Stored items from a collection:

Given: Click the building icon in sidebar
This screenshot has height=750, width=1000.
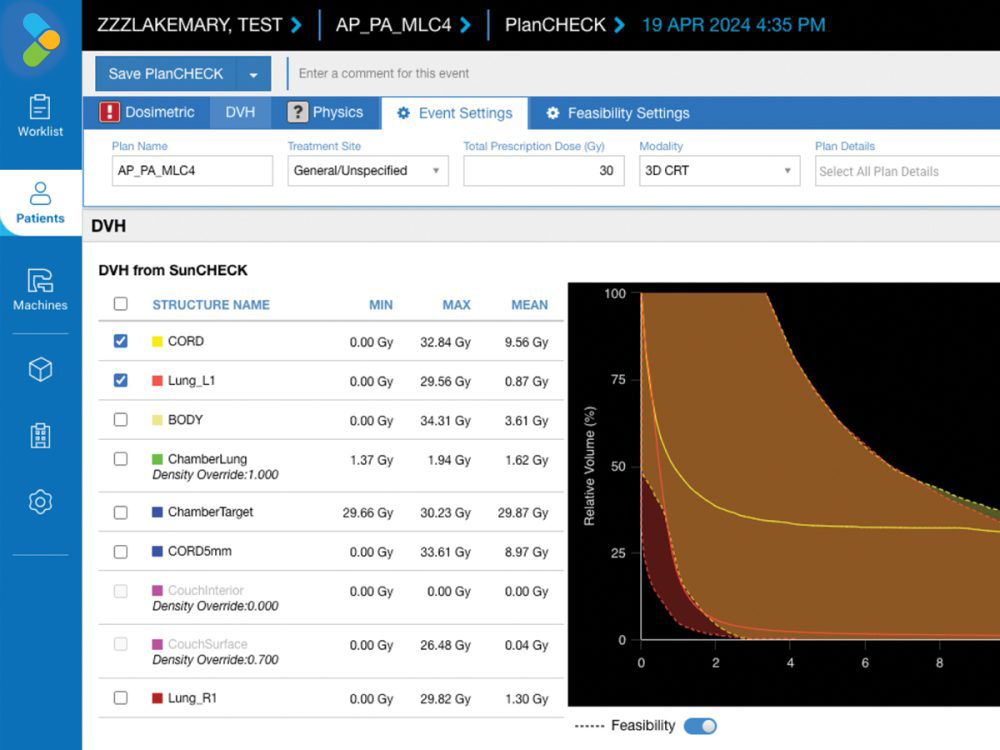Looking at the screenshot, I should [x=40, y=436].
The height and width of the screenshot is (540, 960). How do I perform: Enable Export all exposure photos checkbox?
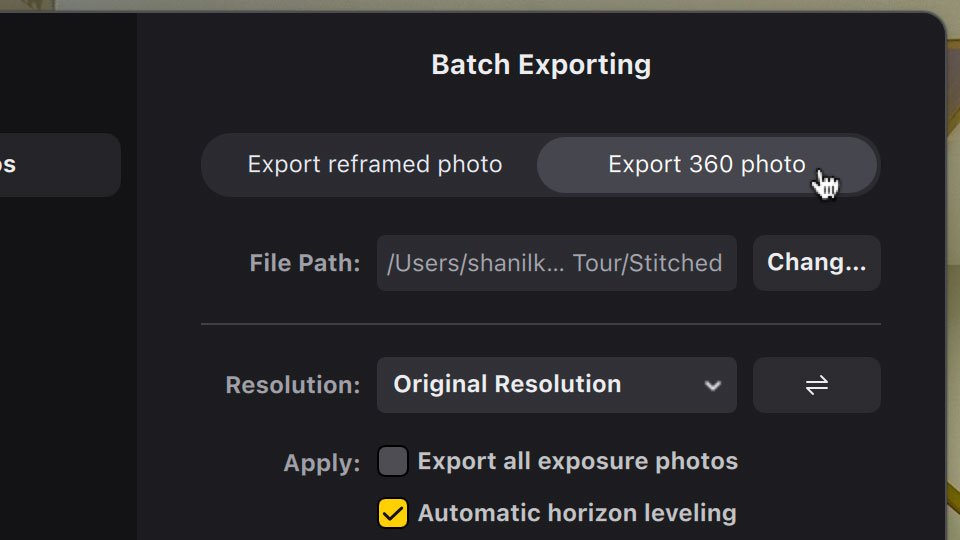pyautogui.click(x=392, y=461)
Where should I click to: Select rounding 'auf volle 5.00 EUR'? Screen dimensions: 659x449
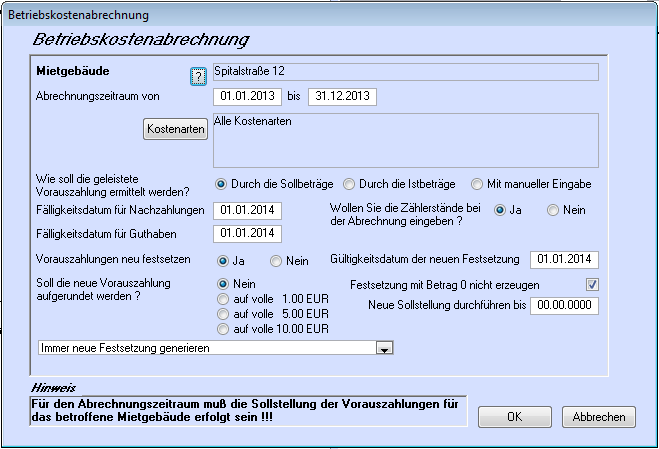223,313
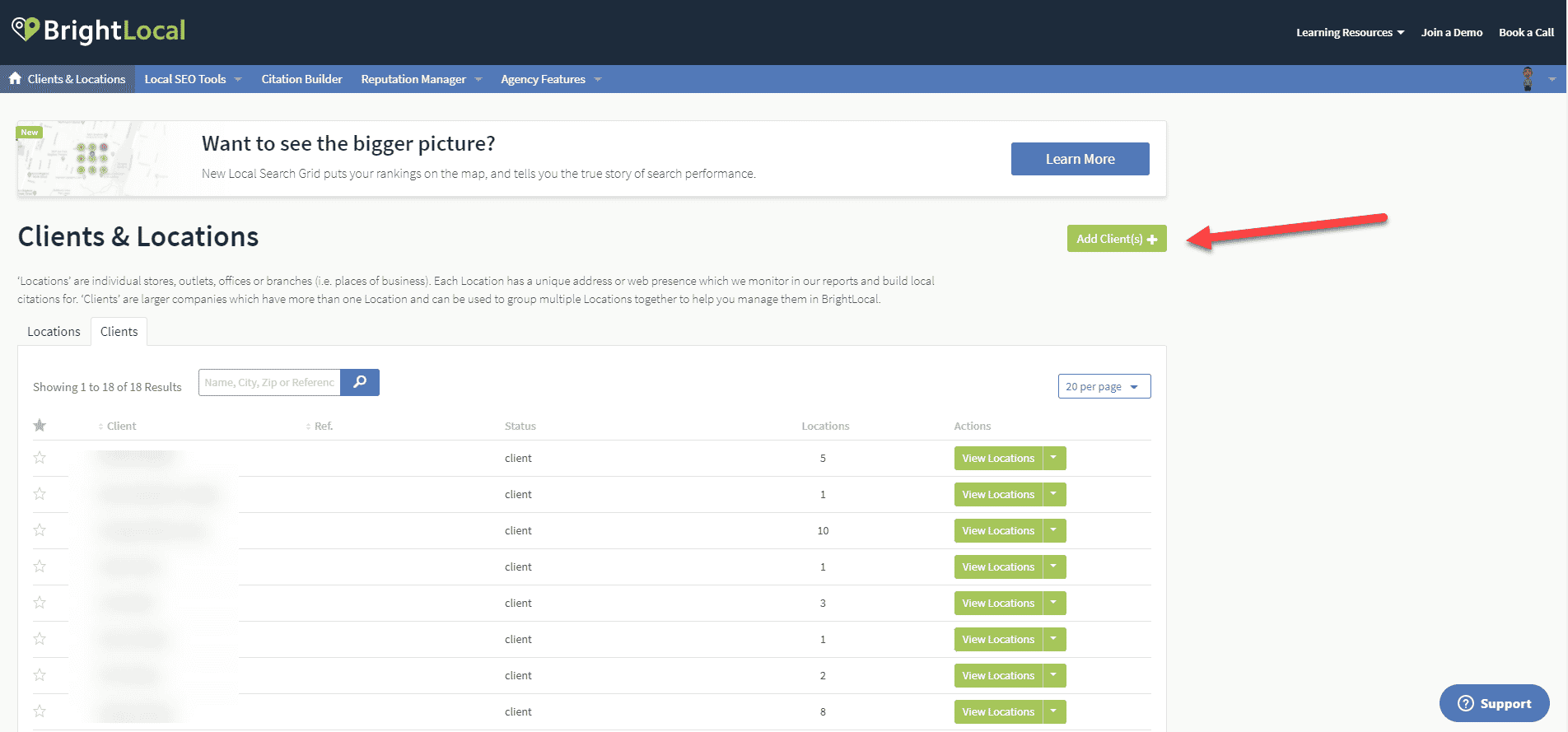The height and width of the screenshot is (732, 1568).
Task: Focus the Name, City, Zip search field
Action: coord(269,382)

=== WHAT YOU HAVE TO DO ===
Could you retype every line above exactly as it appears, skipping the pictures?

=== SOLVED PROBLEM ===
Given: Click the building icon in sidebar
This screenshot has height=750, width=1000.
Looking at the screenshot, I should [x=40, y=436].
The height and width of the screenshot is (540, 960). How do I perform: Enable Export all exposure photos checkbox?
pyautogui.click(x=392, y=461)
Where should I click to: Select rounding 'auf volle 5.00 EUR'? Screen dimensions: 659x449
223,313
The height and width of the screenshot is (732, 1568).
Task: Focus the Name, City, Zip search field
Action: coord(269,382)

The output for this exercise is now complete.